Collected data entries
════════

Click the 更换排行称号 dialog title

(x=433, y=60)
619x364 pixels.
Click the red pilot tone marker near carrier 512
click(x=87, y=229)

════════

Repeat exactly, and only, the lines of the records above, starting with the line that contains "Click the red" and ending with the final line, both included.

▶ WRITTEN ANSWER
Click the red pilot tone marker near carrier 512
click(x=87, y=229)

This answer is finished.